O autocuidado também se manifesta por meio de uma rede de apoio, como explica a psicóloga Shenia Karlsson. Serem tidas como sujeitos que servem e cuidam dos outros representa um desafio para que mulheres negras priorizem o autocuidado, que, na visão da psicóloga, exige considerar seus próprios desejos e necessidades. “Autocuidado é o investimento em si”, enfatiza.

A influenciadora Lívia Teodoro, 33 anos, conhecida nas redes como Patroa Mesmo, diz que, ao seu ver, o autocuidado é “poder praticar coisas que historicamente me foram negadas.” Entre os exemplos, ela cita ter tempo para descansar e realizar seu trabalho sem exaustão.
Também considera cozinhar a comida que gosta, no seu tempo e com seus recursos, como uma forma de autocuidado. Controle financeiro, aliás, é um aspecto central em sua jornada, assim como priorizar a saúde mental.

Shenia ressalta a importância ainda de mulheres negras buscarem ajuda psicológica. Durante suas consultas, percebe que muitas pacientes estão física e emocionalmente exaustas por tentarem “dar conta de tudo.” Ela costuma questioná-las: quais os ganhos de ser uma super-mulher? “Descobrimos que não há vantagem nenhuma. Só prejuízos”, conclui.

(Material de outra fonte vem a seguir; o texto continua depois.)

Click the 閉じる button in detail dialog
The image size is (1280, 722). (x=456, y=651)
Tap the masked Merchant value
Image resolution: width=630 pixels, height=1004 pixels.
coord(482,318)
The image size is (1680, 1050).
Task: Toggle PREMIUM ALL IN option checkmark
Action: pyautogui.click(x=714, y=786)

Na roda de mulheres, Ana encontrou um espaço para abandonar essa faceta, o que foi fundamental, ela diz. “Era o único momento em que eu podia ser uma mulher mais fraca. Ali, eu não precisava ser forte o tempo todo, podia ser uma mulher sem véu, com minhas fragilidades.”

Já para a comunicadora Bárbara Brito, 30 anos, o autocuidado significa respeitar seus próprios limites. “Ao fazer isso, eu reconheço meu valor, que vai além das expectativas dos outros, seja pai, marido ou filho.”

Com o apoio da terapia, Bárbara compreendeu que não pode carregar o mundo nas costas e tenta transmitir essa lição para gerações anteriores, como sua mãe e tias.

No entanto, o investimento em si ainda é desafiador para muitas. Ana destaca os obstáculos em sua busca pelo autocuidado, como a alimentação baseada em ultraprocessados, a necessidade de geração de renda e a violência no território.

Para a pesquisadora Sousa, é fundamental pensar em soluções vindas do poder público. “Estamos começando a discutir no Brasil políticas públicas para as mulheres cuidadoras”, afirma.